begin Input rows

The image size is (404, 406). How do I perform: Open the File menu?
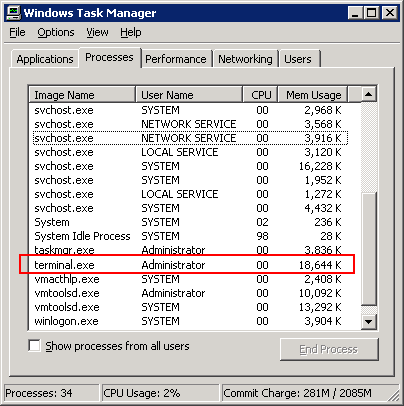17,32
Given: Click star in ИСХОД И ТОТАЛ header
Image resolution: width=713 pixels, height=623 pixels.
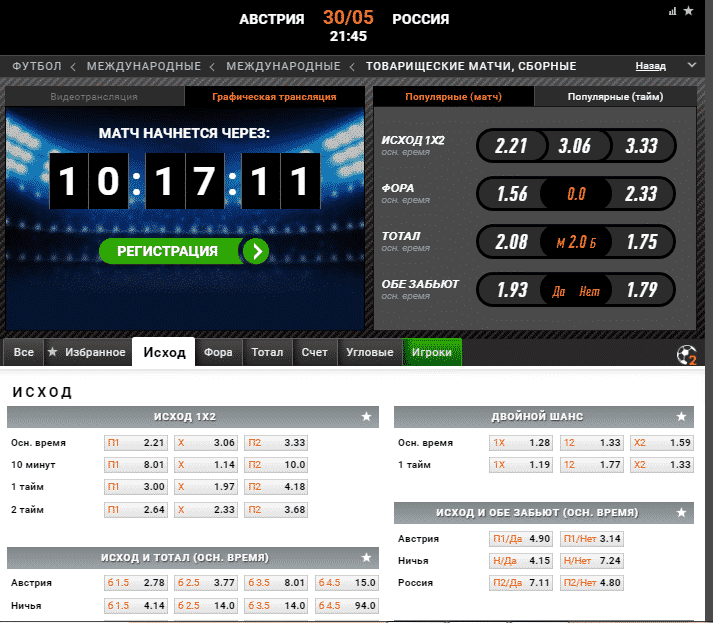Looking at the screenshot, I should (x=367, y=557).
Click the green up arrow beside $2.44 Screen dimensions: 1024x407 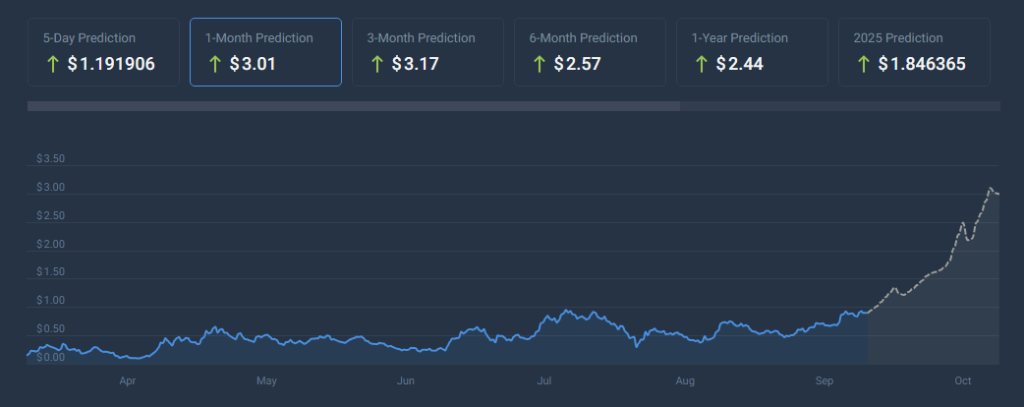tap(701, 64)
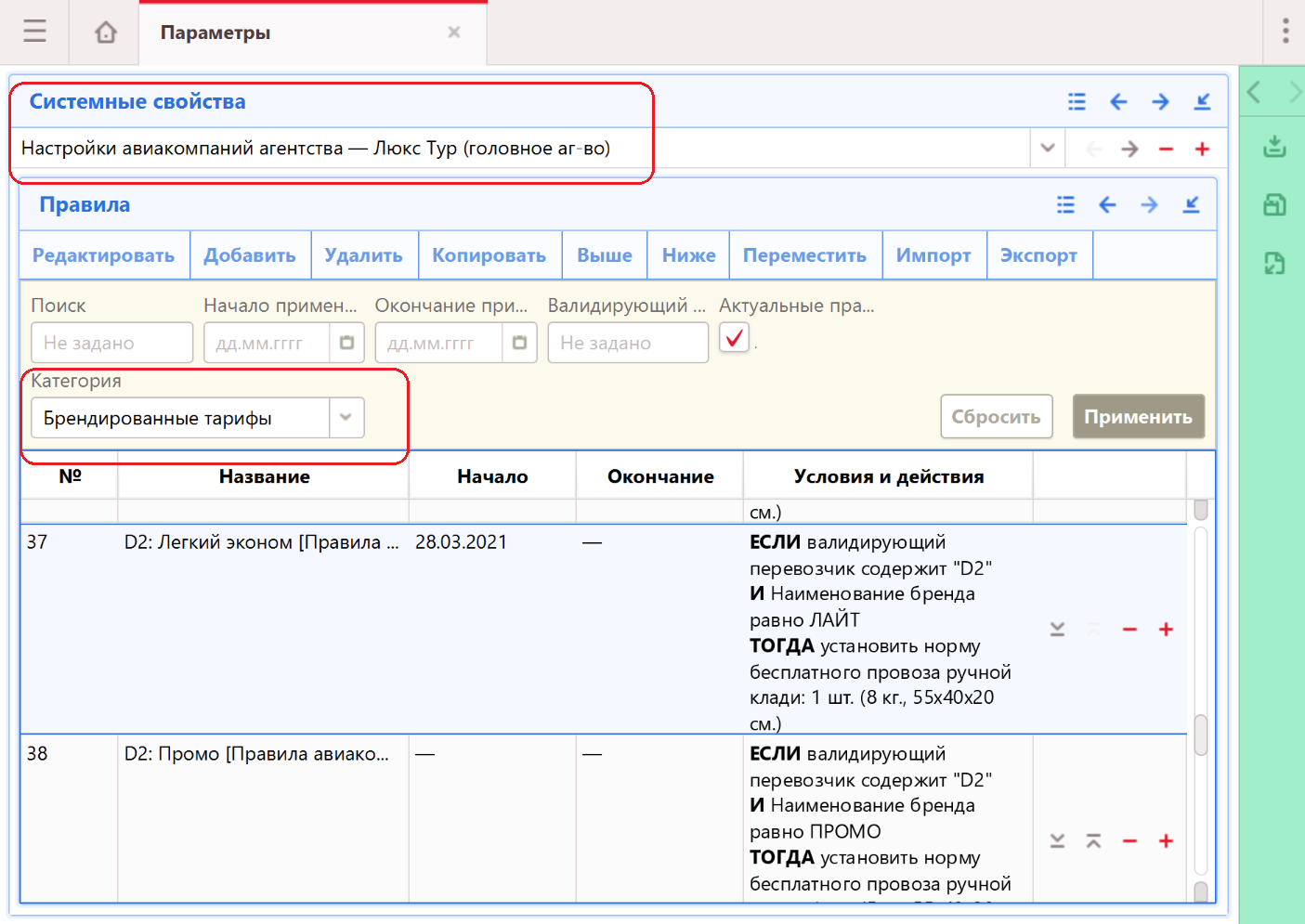
Task: Click the Поиск input field
Action: pos(111,343)
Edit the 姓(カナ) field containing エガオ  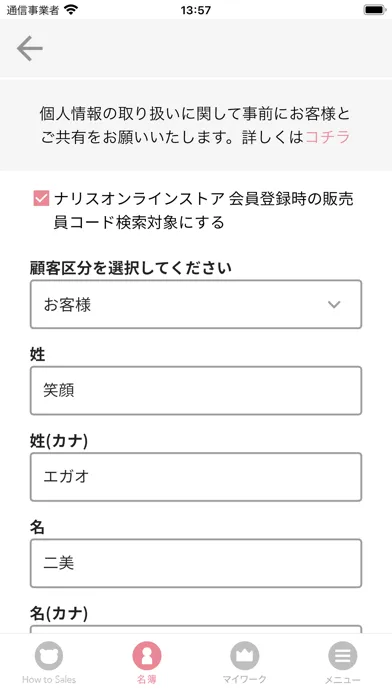pos(196,477)
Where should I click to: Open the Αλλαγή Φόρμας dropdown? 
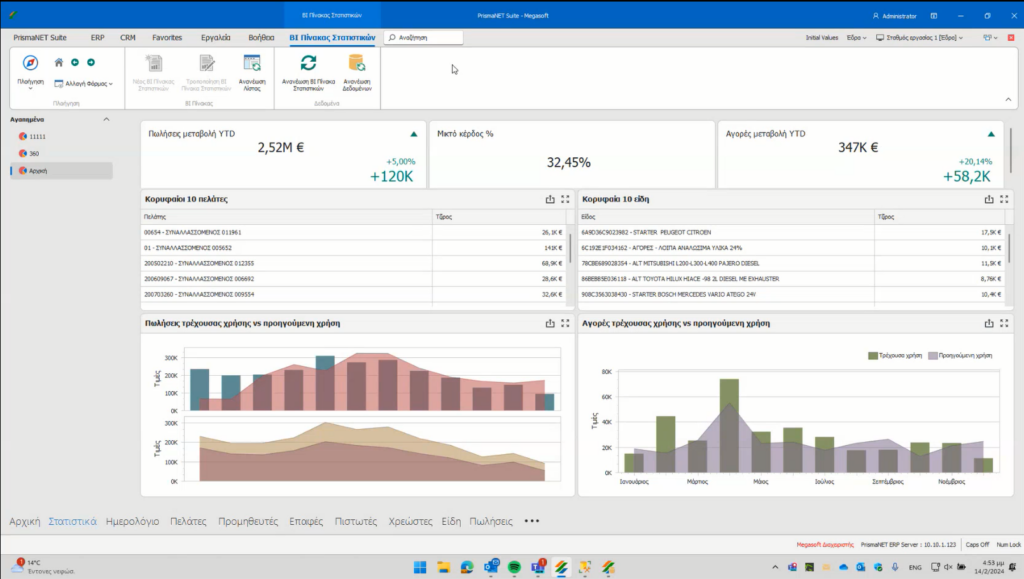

end Input rows

**What you have to do**
Return every line of the entries above that contains the word "Open".

**Response to this exercise**
The image size is (404, 406). How do I perform: Open the File menu?
Where should I click to: Open the Αλλαγή Φόρμας dropdown? 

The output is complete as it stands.